**Your instructions**
Look for the string "Image" in the listing below, then copy every line that has it.

**Source information**
___
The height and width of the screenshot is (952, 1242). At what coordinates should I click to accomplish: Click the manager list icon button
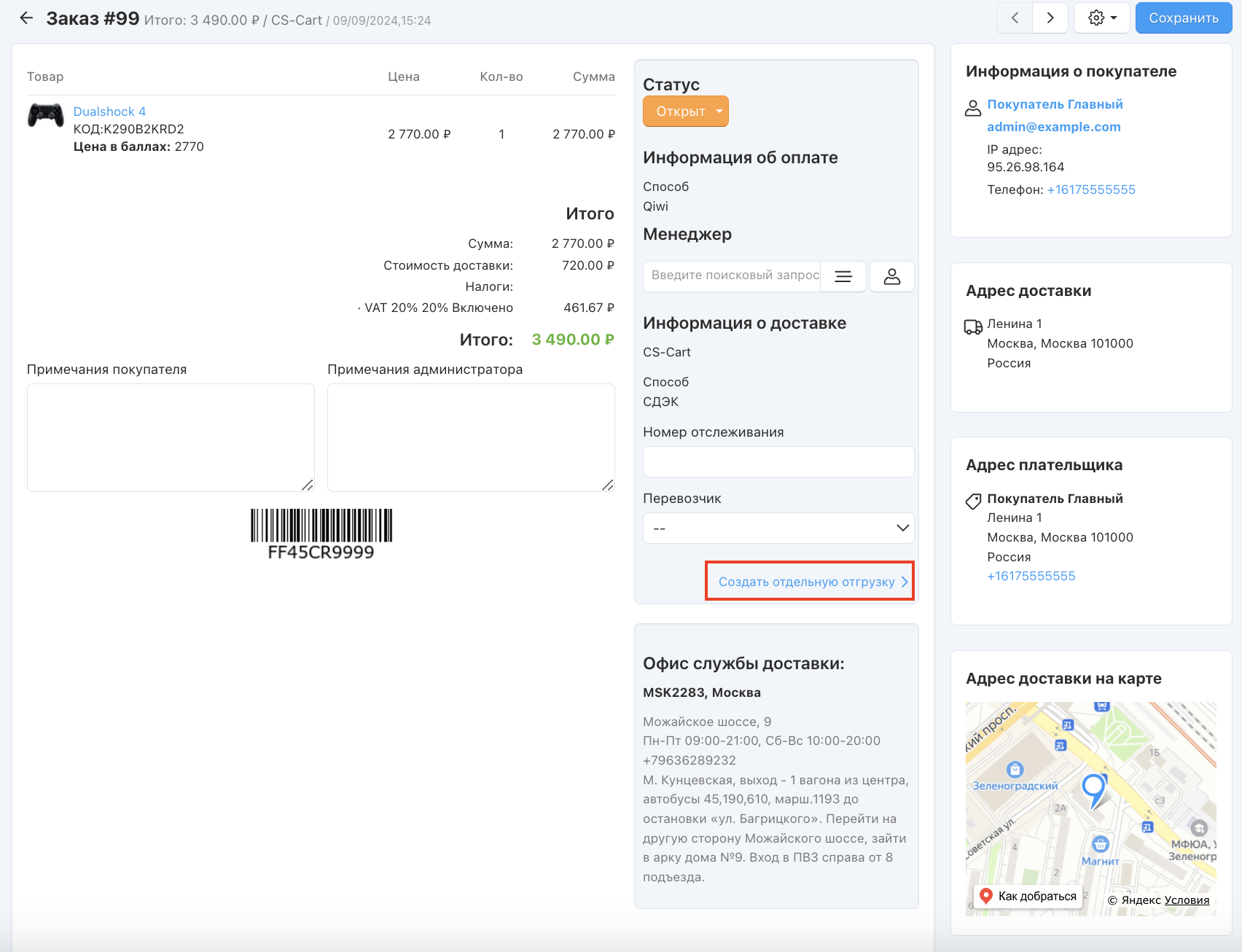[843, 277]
___
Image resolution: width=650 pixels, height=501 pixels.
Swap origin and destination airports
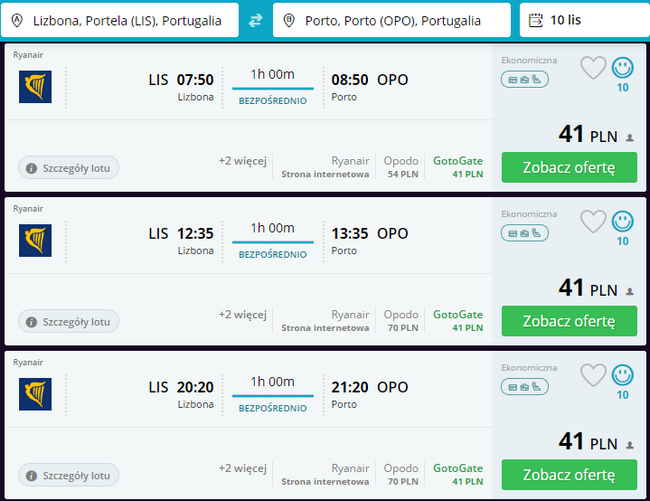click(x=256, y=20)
___
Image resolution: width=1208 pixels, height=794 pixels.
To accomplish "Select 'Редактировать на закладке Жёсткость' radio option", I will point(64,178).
___
**Reply**
Image resolution: width=650 pixels, height=501 pixels.
Image resolution: width=1208 pixels, height=794 pixels.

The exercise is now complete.